Wetzel v. Capital City Real Estate, LLC
No. 12-CV-1218 (D.C. Court of Appeals, August 15, 2013)

by Colleen K. O’Brien, Associate
Semmes, Bowen & Semmes (www.semmes.com)

This appeal focused on whether the trial court properly granted the Defendant’s Motion to Dismiss as to the Plaintiffs’ multiple-count Complaint. Plaintiffs, the condominium unit purchasers, sued the Defendant, a real estate developer, after their condominium unit allegedly flooded. The flooding, which occurred in a 3 to 6 month period after the purchase, allegedly caused extensive damage, mold costing thousands of dollars to remediate, and destroyed the first flood area of the unit.

The purchasers filed a Complaint against the developer for fraud, violations of the District of Columbia Consumer Protection Act (CPA), violations of the District of Columbia Consumer Protection Procedures Act (DCPPA), breach of contract, breach of express warranty, and strict liability. The trial court dismissed all of Plaintiffs’ claims after the Defendant filed a Motion to Dismiss. The appellate court reversed in part, holding that the trial court erred in dismissing the fraud, DCPPA, and strict liability claims, but that the trial court correctly dismissed the CPA, breach of contract, and breach of express warranty claims.

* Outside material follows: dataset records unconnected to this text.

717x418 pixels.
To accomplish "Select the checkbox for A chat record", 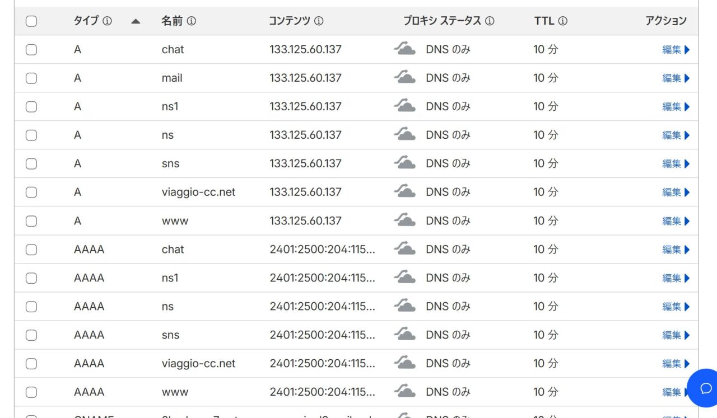I will tap(31, 50).
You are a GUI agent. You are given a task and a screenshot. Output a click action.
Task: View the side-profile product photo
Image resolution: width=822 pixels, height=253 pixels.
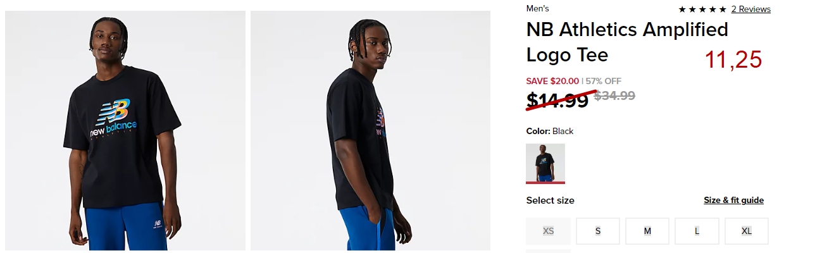[370, 130]
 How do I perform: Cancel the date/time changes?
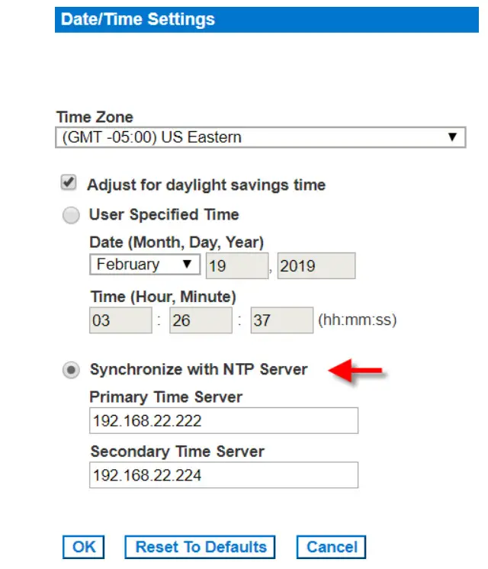click(332, 547)
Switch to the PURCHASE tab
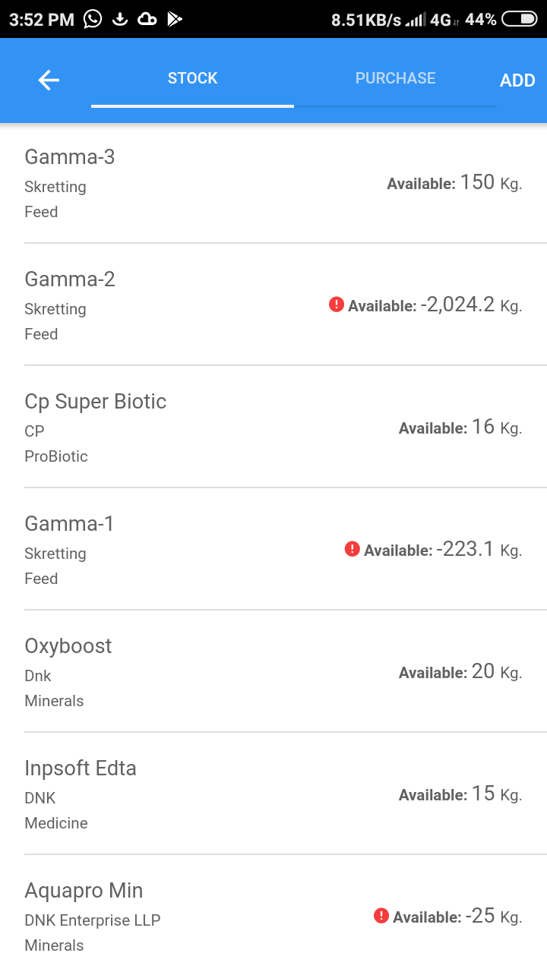Screen dimensions: 547x972 (395, 79)
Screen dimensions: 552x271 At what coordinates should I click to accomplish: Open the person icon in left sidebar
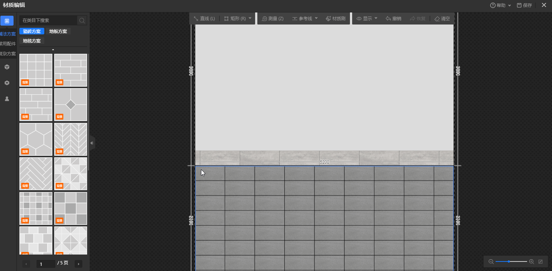point(7,99)
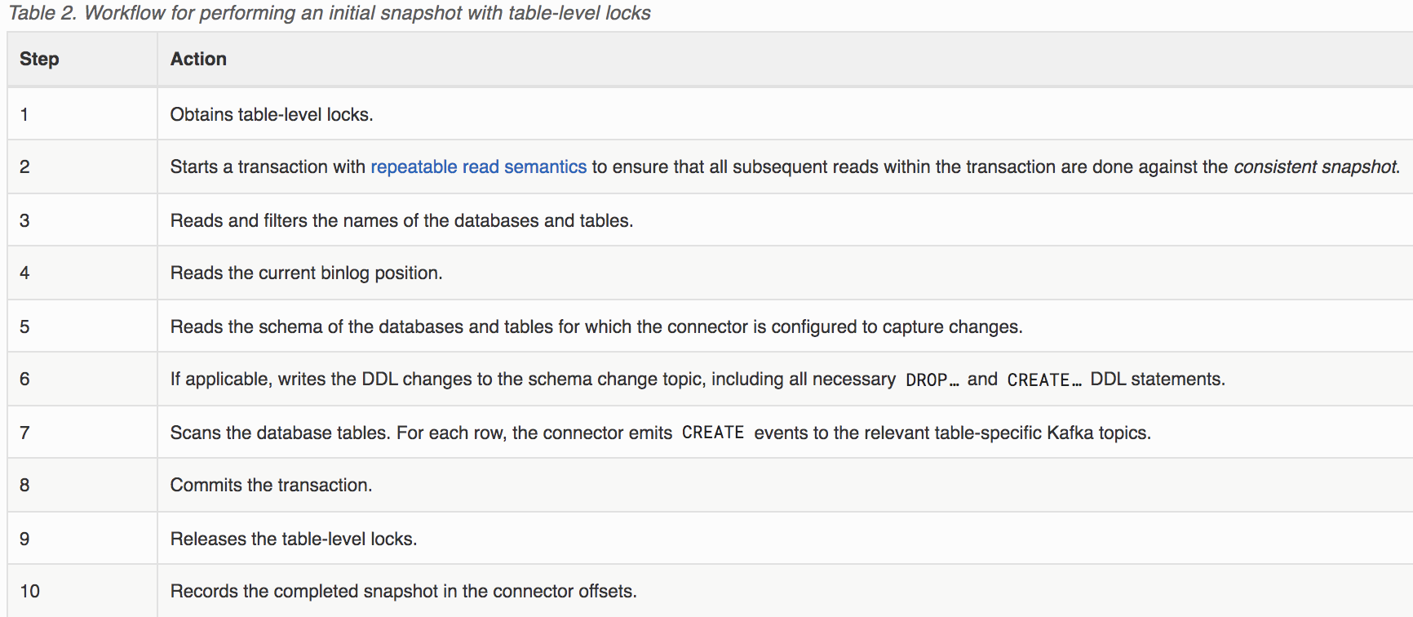Select 'Scans the database tables' text
This screenshot has height=617, width=1413.
[660, 433]
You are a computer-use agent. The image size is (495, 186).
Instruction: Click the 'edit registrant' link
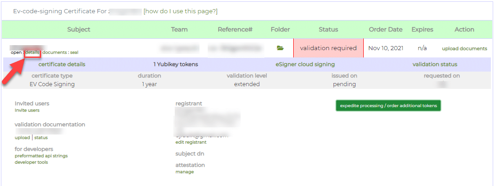[x=191, y=142]
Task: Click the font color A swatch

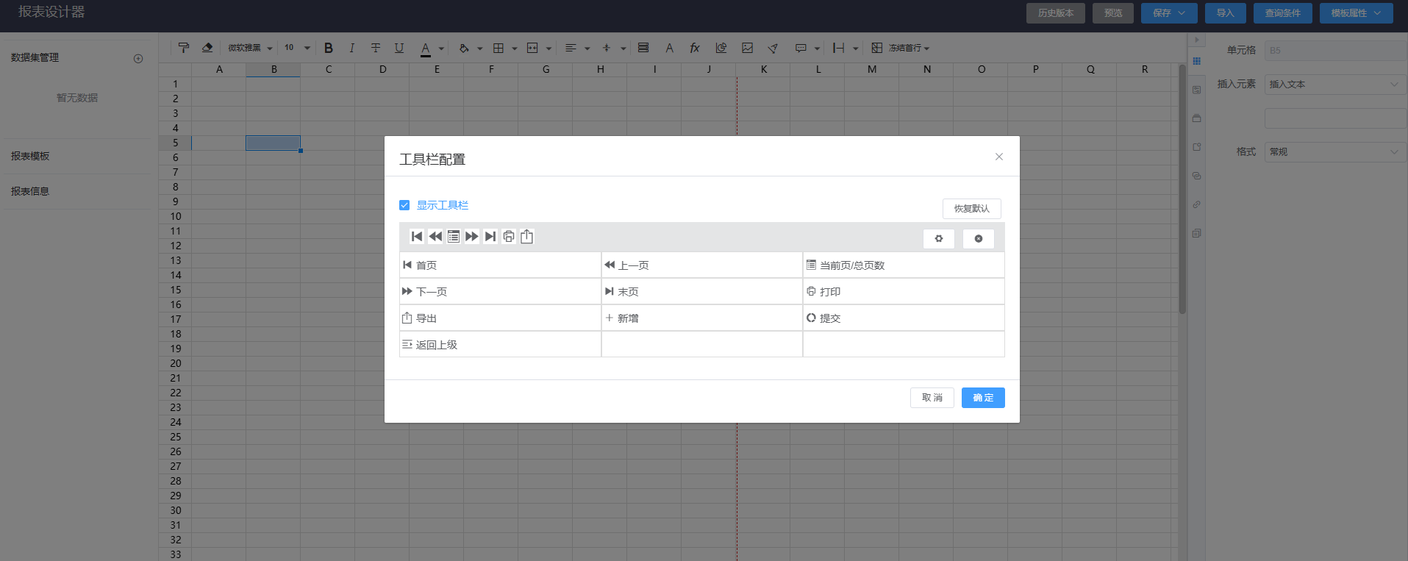Action: (426, 49)
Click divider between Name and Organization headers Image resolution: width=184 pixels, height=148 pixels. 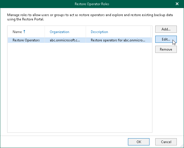(45, 32)
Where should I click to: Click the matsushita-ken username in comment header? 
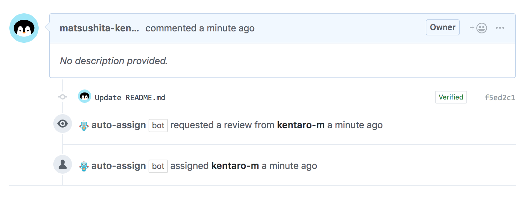pyautogui.click(x=99, y=28)
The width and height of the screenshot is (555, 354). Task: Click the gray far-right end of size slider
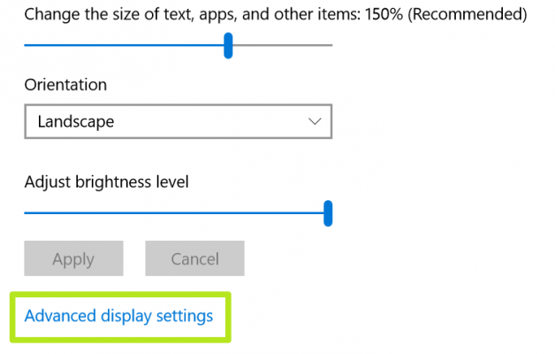(x=329, y=45)
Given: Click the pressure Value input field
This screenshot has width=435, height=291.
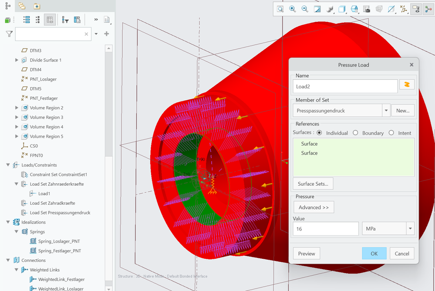Looking at the screenshot, I should (x=325, y=228).
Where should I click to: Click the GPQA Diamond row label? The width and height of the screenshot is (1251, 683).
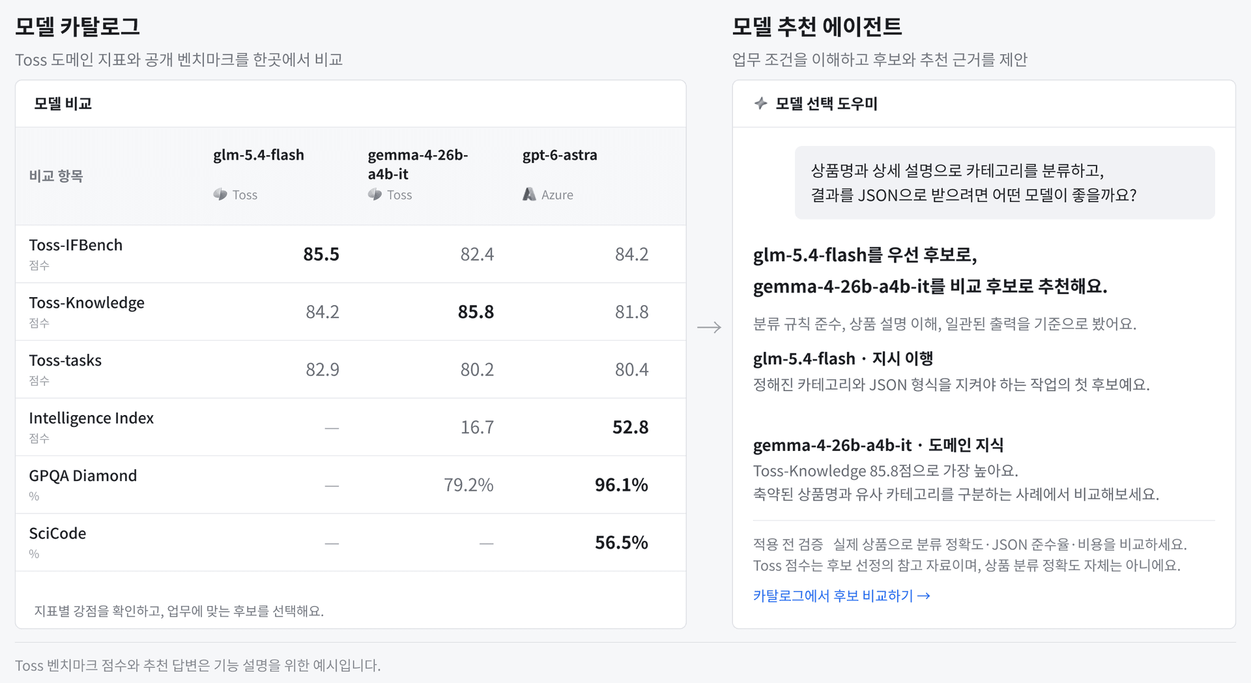point(83,476)
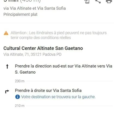Click the 210 m distance label
The image size is (114, 114).
[x=20, y=106]
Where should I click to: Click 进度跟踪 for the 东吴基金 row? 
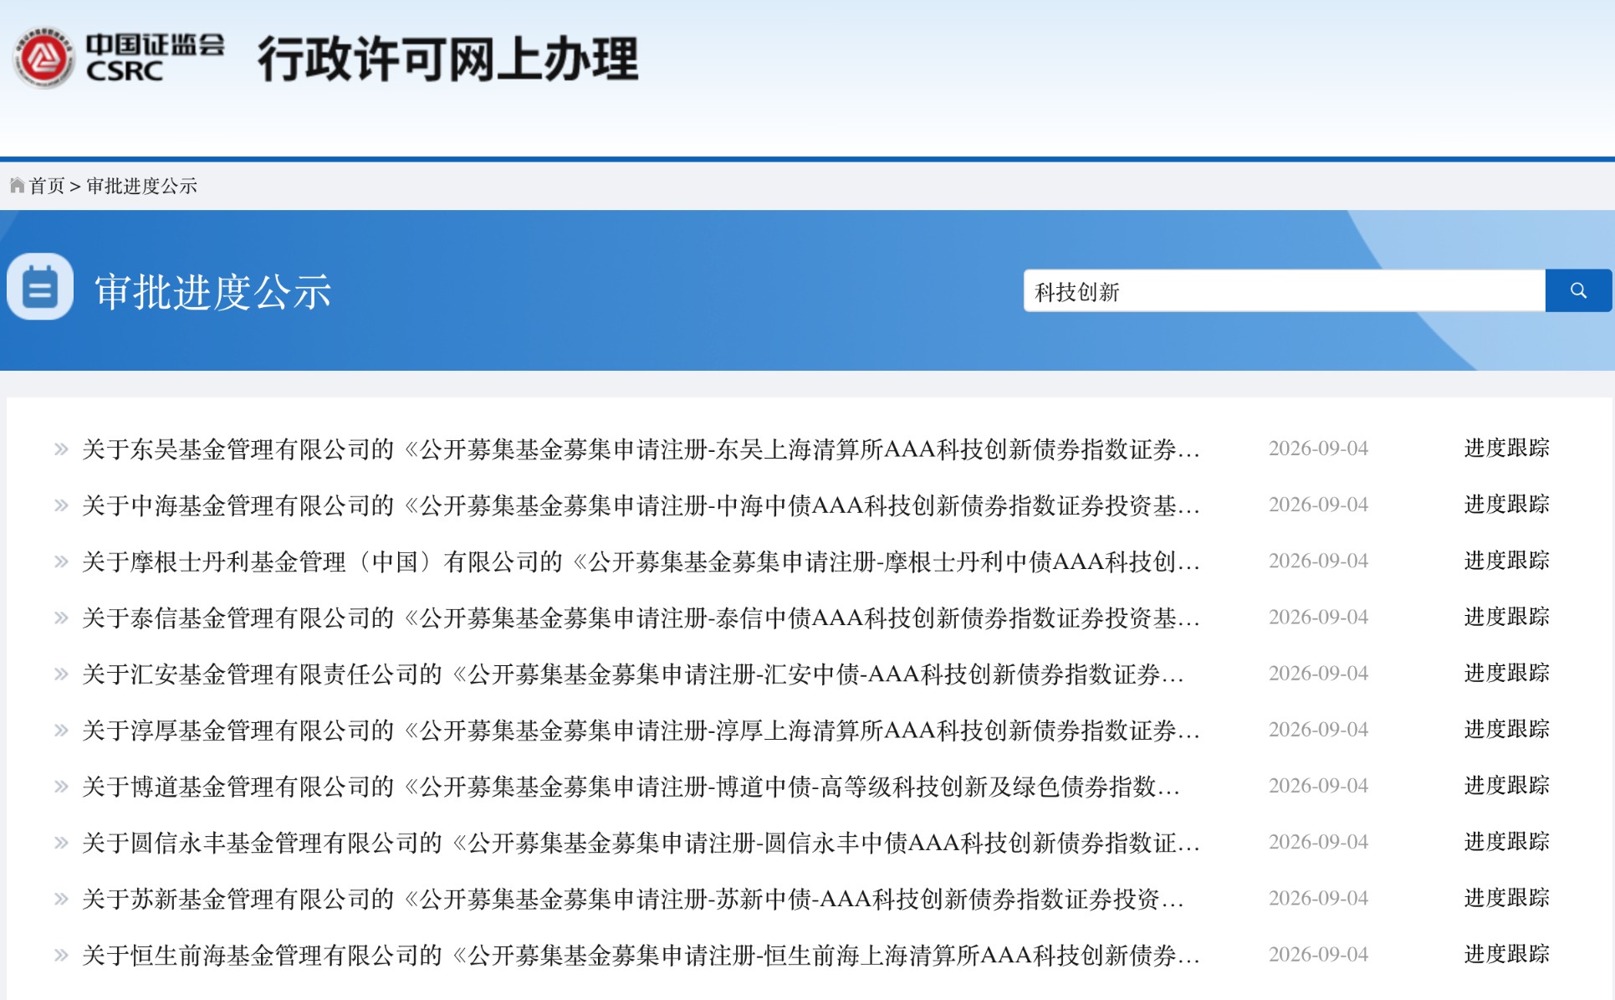coord(1507,448)
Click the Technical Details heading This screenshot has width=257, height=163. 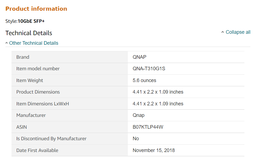(x=29, y=33)
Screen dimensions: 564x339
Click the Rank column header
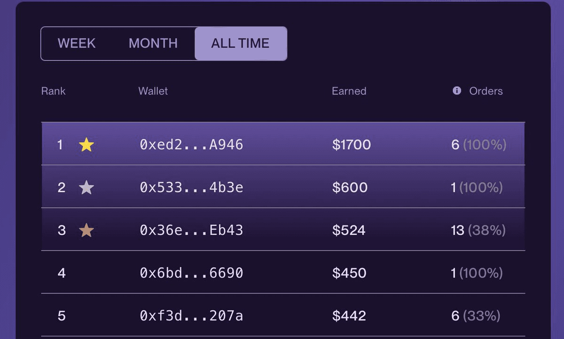(x=54, y=91)
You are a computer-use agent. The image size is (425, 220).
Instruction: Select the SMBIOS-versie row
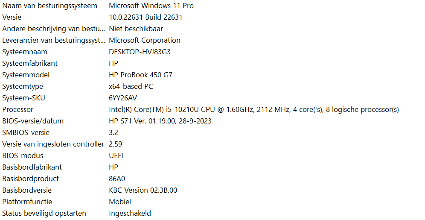pyautogui.click(x=213, y=133)
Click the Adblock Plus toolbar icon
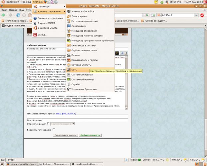The height and width of the screenshot is (166, 207). coord(202,15)
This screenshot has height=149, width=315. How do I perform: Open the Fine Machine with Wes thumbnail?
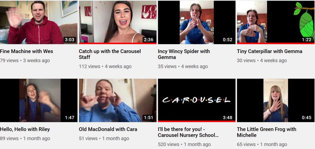[38, 22]
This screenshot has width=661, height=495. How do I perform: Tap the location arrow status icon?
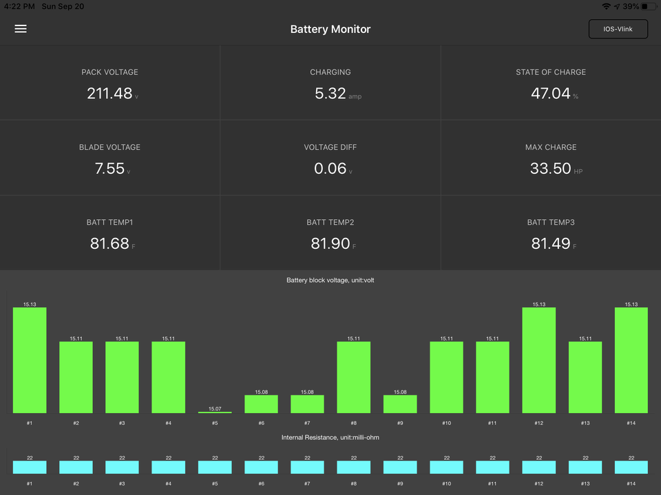[617, 6]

Plaintiffs’ fraud claim should not have been dismissed. Plaintiffs’ Complaint alleged that the Defendant made several false representations, including that (1) the property was free from structural defects, (2) Defendant had secured proper permits for renovation of the property, and (3) the exterior masonry had a life of fifty (50) additional years, and that Defendant misrepresented the quality and character of the property’s walls. The Complaint alleged that Defendant knew the property’s true nature and actively worked to conceal this truth to sell the Property to an unsuspecting buyer at a price far higher than what the Property was actually worth. The Complaint alleged that in reliance on the representations, the Plaintiffs purchased the Property. Finally, the Complaint alleged that Defendants’ alleged misrepresentations resulted in damages including the thousands of dollars spent on mold reclamation, the cost to repair the structure, loss of use, and diminished value of the property. In accepting the allegations as true, the Court held that Plaintiffs sufficiently pled their claim for fraud.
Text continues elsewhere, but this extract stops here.